Aktuelle Nachrichten – China - Politik
01.07.2012
Foto: aaron tam/AFP/GettyImages
Hongkong – Starke Proteste gegen die chinesische Regierung haben die Amtseinführung von Hongkongs neuem Regierungschef Leung Chunying begleitet. Ein Mann unterbrach mit Zwischenrufen die Rede von Chinas Staatschef Hu Jintao, später demonstrierten Zehntausende Menschen gegen die chinesische Herrschaft in der ehemaligen britischen Kolonie. Leung ersetzt Donald Tsang, der das Amt 2005 übernommen hatte und nun keine weitere Amtszeit mehr antreten darf.
Mehrmals versuchte der Demonstrant, Hus Rede zu stören und schwenkte dabei eine kleine Flagge. Er forderte lautstark eine Verurteilung des brutalen Massakers auf dem Platz des Himmlischen Friedens 1989 und ein Ende der Ein-Parteien-Herrschaft in China. Hu ließ sich von den Zwischenrufen nicht beirren und trug seine Rede weiter vor. Der Mann wurde zügig von der Polizei abgeführt.
Foto: Richard A. Brooks/AFP/GettyImages
Am Nachmittag füllten sich Hongkongs Straßen mit Demonstranten, die mit Trommeln und britischen Kolonialflaggen vor das Regierungsgebäude zogen. Die Organisatoren sprachen von 400.000 Teilnehmern, die Polizei von 63.000. Sie protestierten gegen das klaffende Einkommensgefälle, die in den Himmel schießenden Immobilienpreise und die Einflussnahme Chinas.
Der 57-jährige Selfmade-Millionär Leung ist der dritte Amtsinhaber seit der Übergabe der früheren britischen Kolonie an China vor 15 Jahren. Er wurde bereits im März von einem Komitee aus 1.200 führenden Geschäftsleuten zum Regierungschef gewählt, die ihre Entscheidung größtenteils an den Wünschen Pekings ausrichteten. Leungs Popularität litt außerdem darunter, dass er auf seinem Anwesen nicht genehmigte Anbauten hatte. In Hongkong, wo sich die meisten Bewohner gerade einmal ein kleines Appartement leisten können, kam das nicht gut an.
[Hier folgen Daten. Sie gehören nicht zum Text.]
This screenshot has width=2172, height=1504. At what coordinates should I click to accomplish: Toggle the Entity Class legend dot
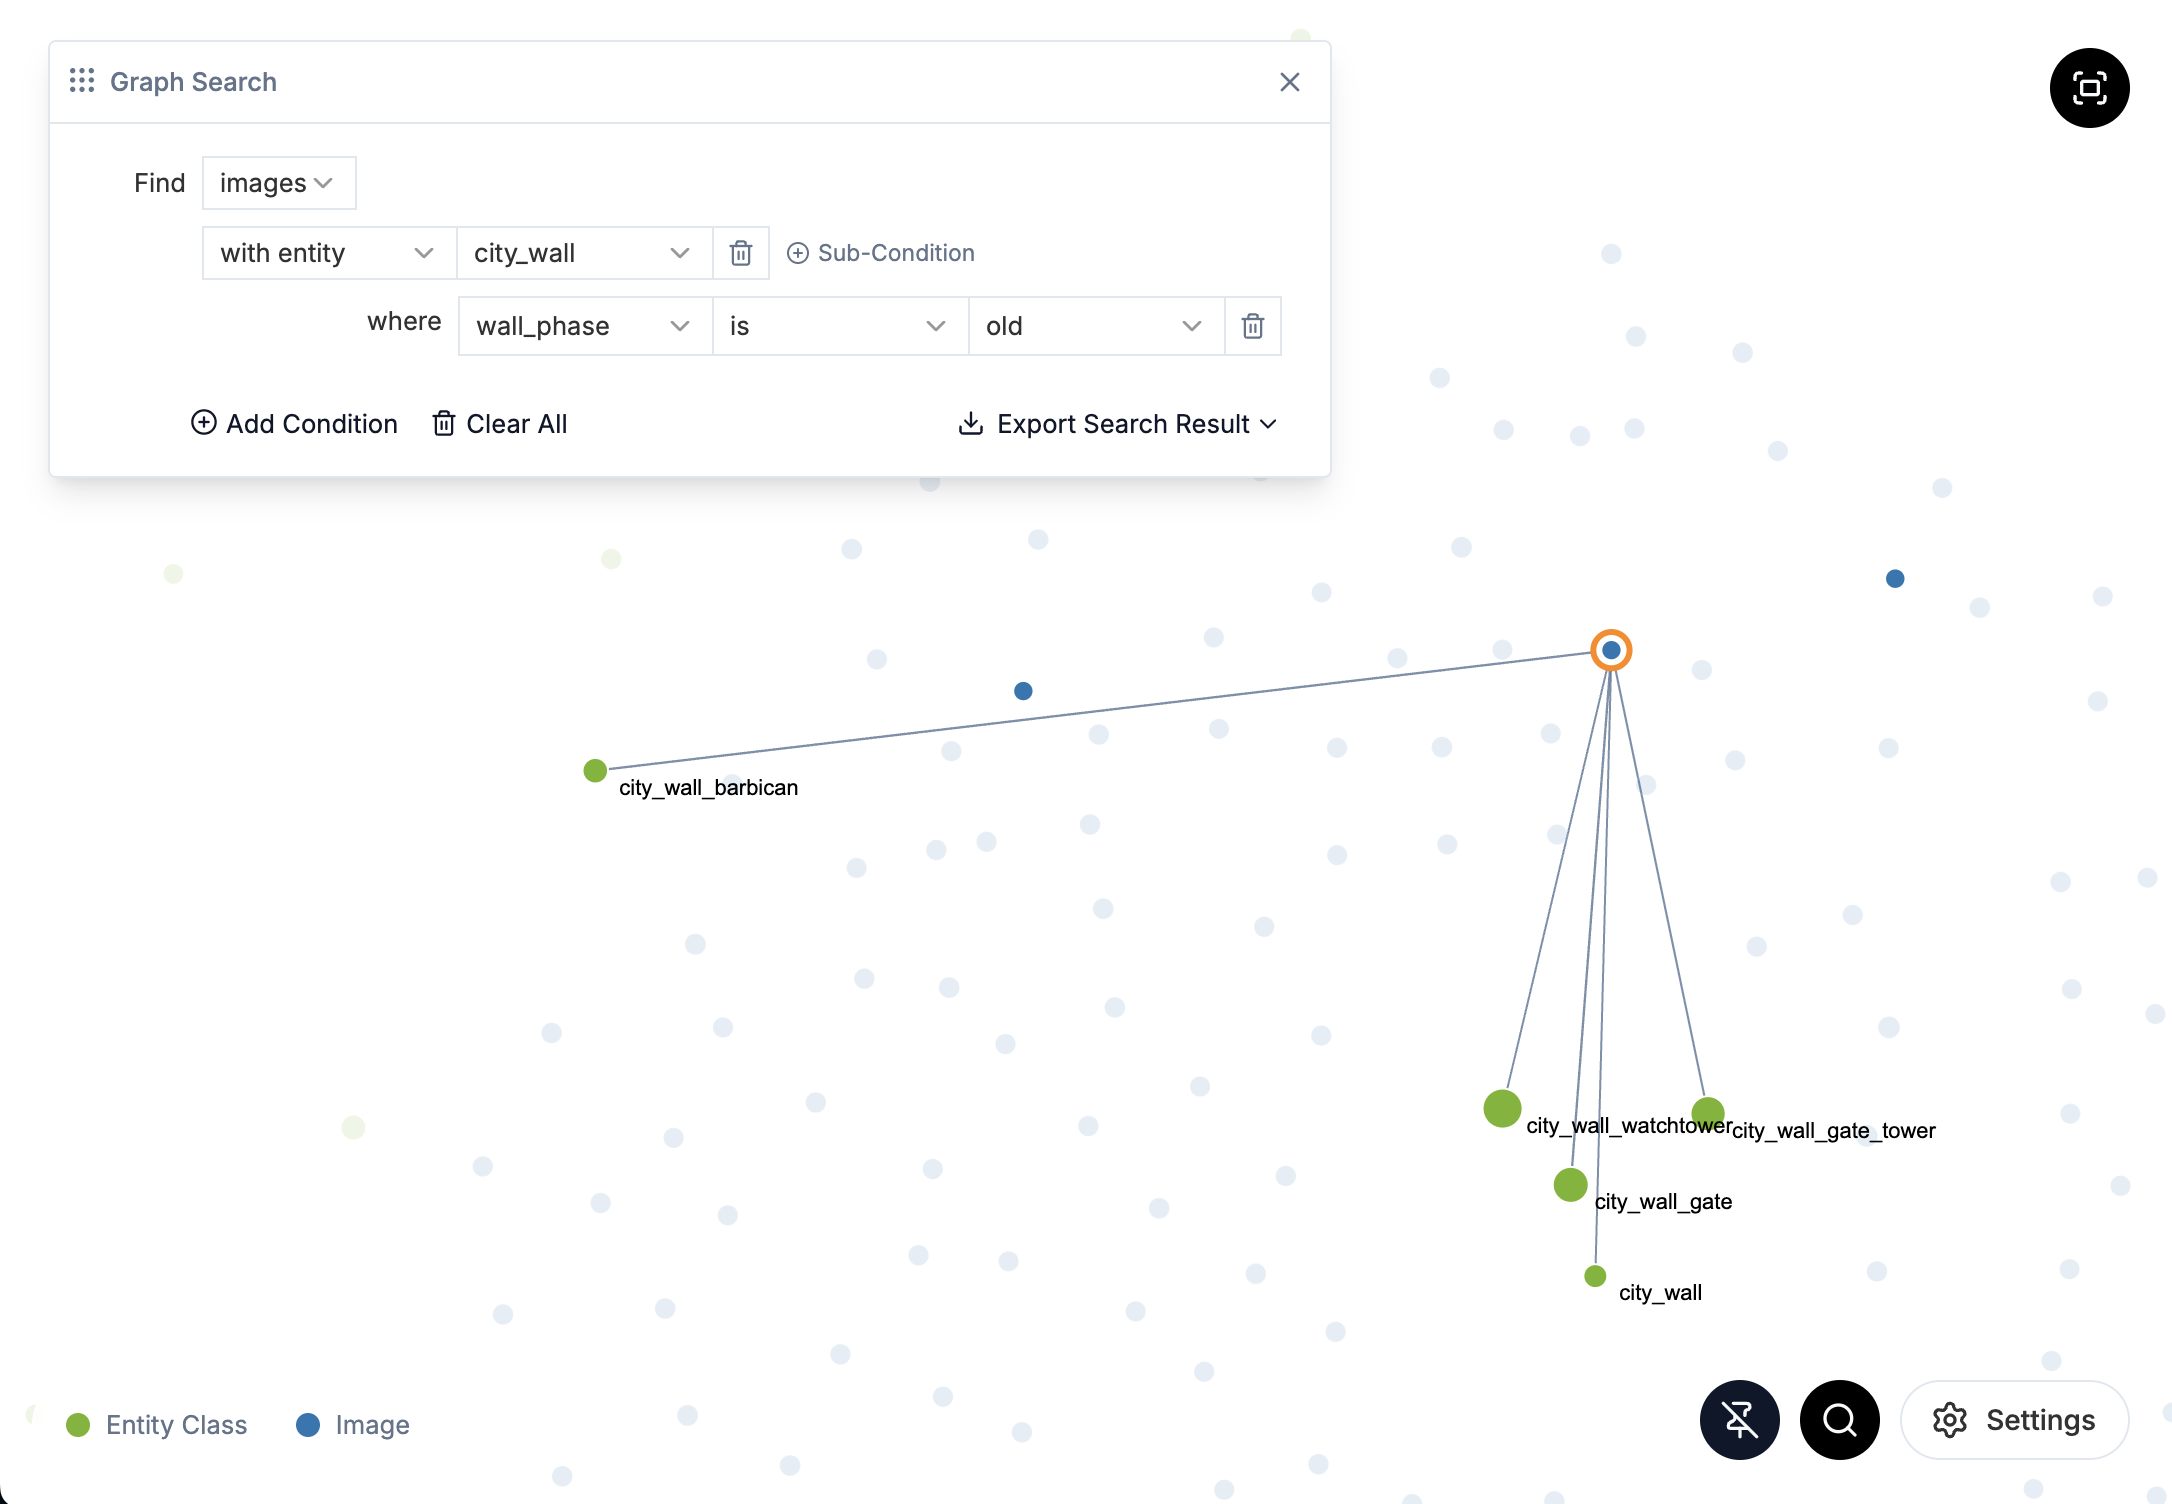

Die 3,4 Millionen registrierten Wähler Hongkongs dürfen zwar Nachbarschaftsräte und die Hälfte der Abgeordneten wählen, bei der Wahl ihres Regierungschefs hatten sie jedoch keine Stimme. Peking versprach den Menschen in Hongkong indes, frühestens 2017 erstmals ihren Regierungschef und 2020 alle Abgeordneten selbst wählen zu dürfen.